There are many different places in the oral cavity and maxillofacial region in which oral cancers commonly occur, including:
- Salivary Glands
- Oropharyngeal Region (throat)
Reasons for oral cancer examinations
Did you know that 75% of oral cancers are linked with modifiable behaviors such as smoking, tobacco use, and excessive alcohol consumption? Your dentist is the perfect person to turn to for lifestyle changes and smoking cessation!
Early detection is key to successful cancer treatment. If you notice any abnormalities in your mouth, tongue, gums, or surrounding areas, make sure to visit your dentist ASAP. They will be examining your maxillofacial region and mouth carefully for any signs of cancerous changes.
The following signs will be investigated during a routine oral cancer exam:
Red patches: The appearance of red patches and wounds in the mouth can be an early warning sign of cancer. If you notice red patches on the floor of your mouth, the front and sides of your tongue, white or pink patches that don’t heal, or slow healing sores that bleed easily, this may be an indication of pathologic (cancerous) changes.
Leukoplakia: Leukoplakia is a hardened, white lesion that appears anywhere on the inside of your mouth.
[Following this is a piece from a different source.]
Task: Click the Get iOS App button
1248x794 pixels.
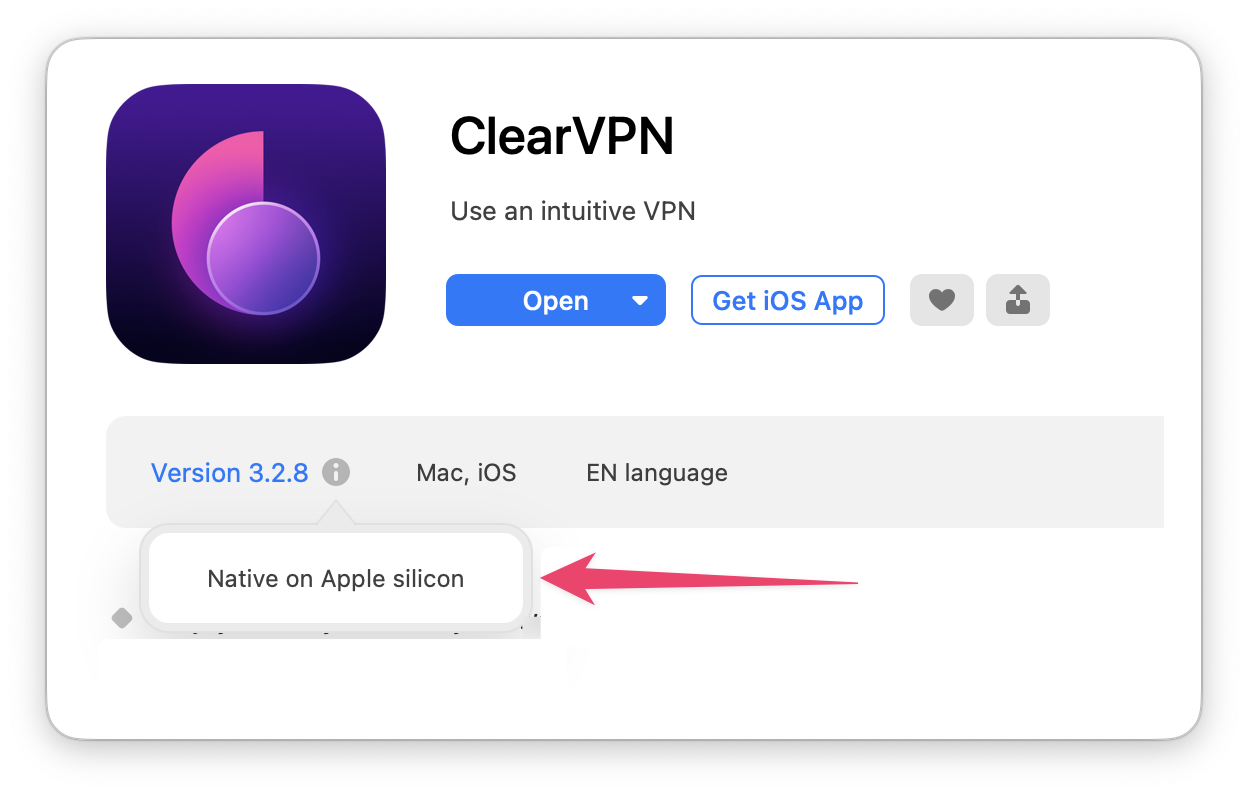Action: (787, 300)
It can be cancerous and may become cancerous if it goes untreated.
Lumps: Soreness, lumps, or the general thickening of tissue in your throat or mouth can be an indication of a serious health problem.
Oral cancer examination & treatment
The dentist will use a completely painless process to check for oral cancer. This includes looking for abnormalities and feeling the face, glands, and neck for bumps. Lasers that can highlight pathologic changes are also wonderful tools for oral cancer checks. The laser can “look” below the surface for abnormal signs and lesions that cannot be seen on the surface.
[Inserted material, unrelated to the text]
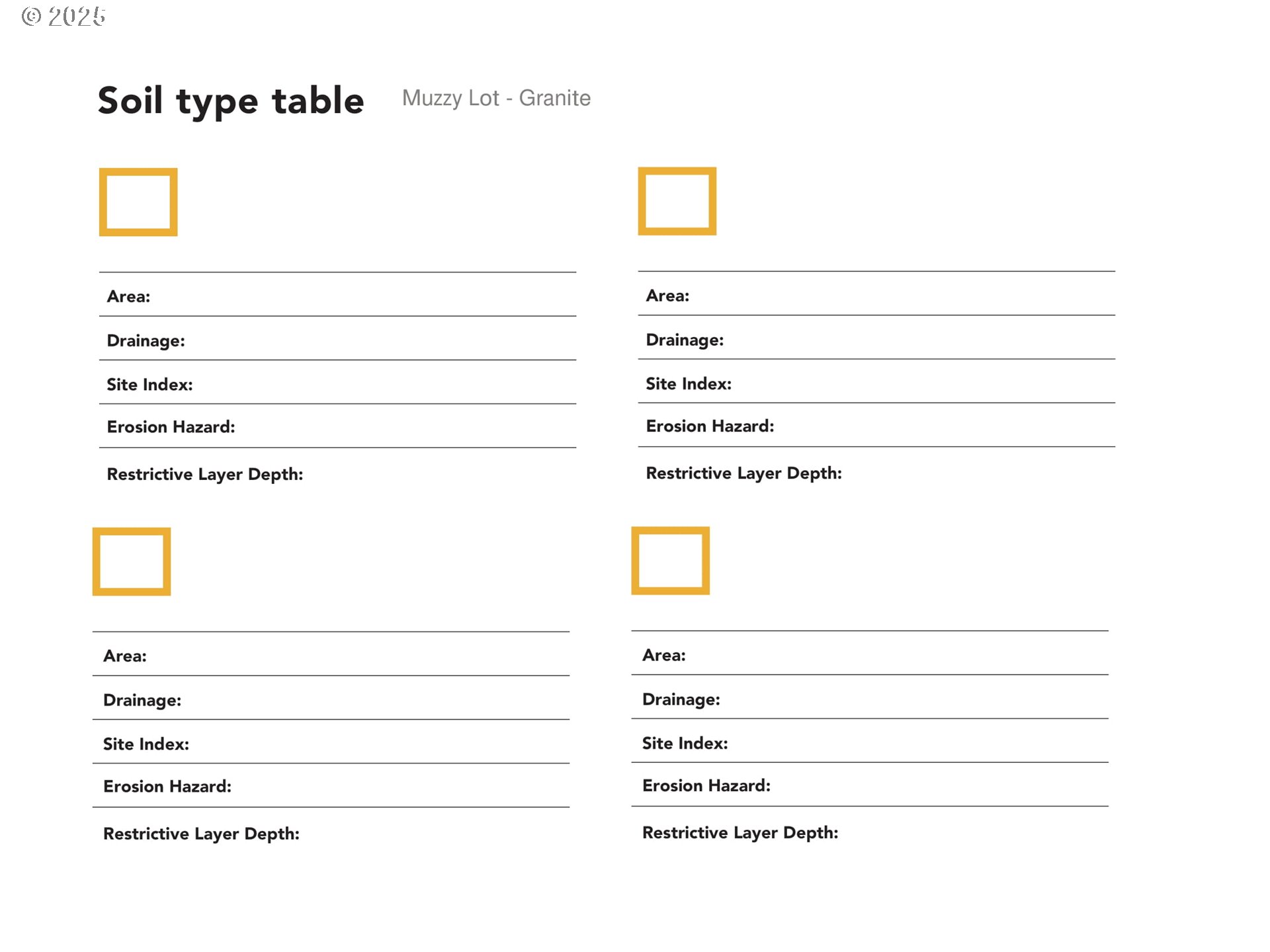1270x952 pixels.
Task: Select Site Index row in top-left block
Action: click(149, 384)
The dentist and hygienist will look for changes, but a comprehensive oral cancer screening should be performed at least once a year. As the dentist, I will see if there are any abnormalities or lesions in the mouth and will implement a treatment plan if there are.
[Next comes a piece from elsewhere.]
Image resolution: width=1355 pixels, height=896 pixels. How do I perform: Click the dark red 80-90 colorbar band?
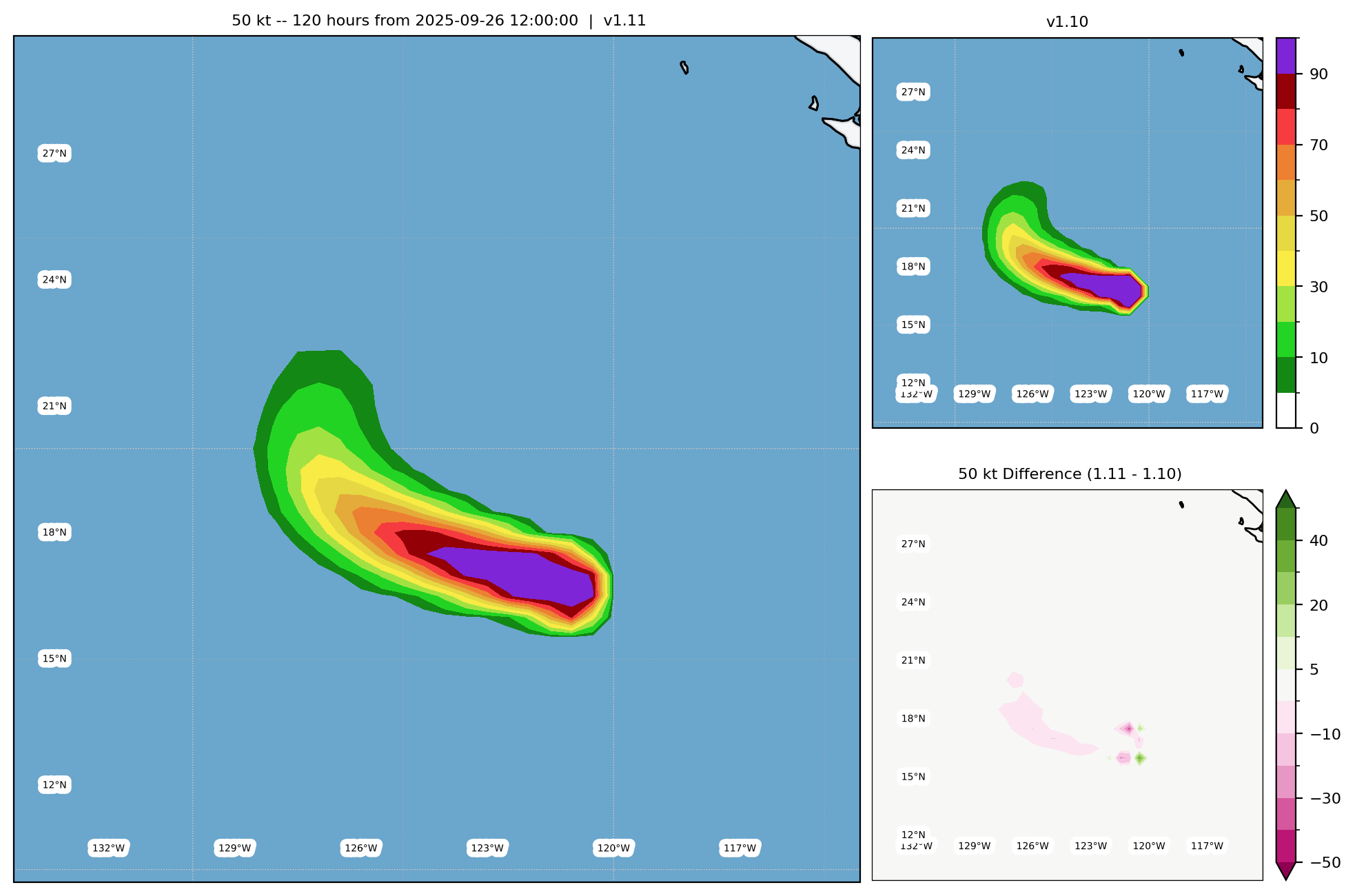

Oral cancer is dangerous because it can spread and affect other areas of the body. It is diagnosed when the basement membrane of the epithelium has been broken, which allows cancerous cells to break away. For example, malignant types of oral cancer can spread to the jaw and maxillofacial region. Treatment methods vary depending on the diagnosis and may include excision, radiation therapy, or chemotherapy.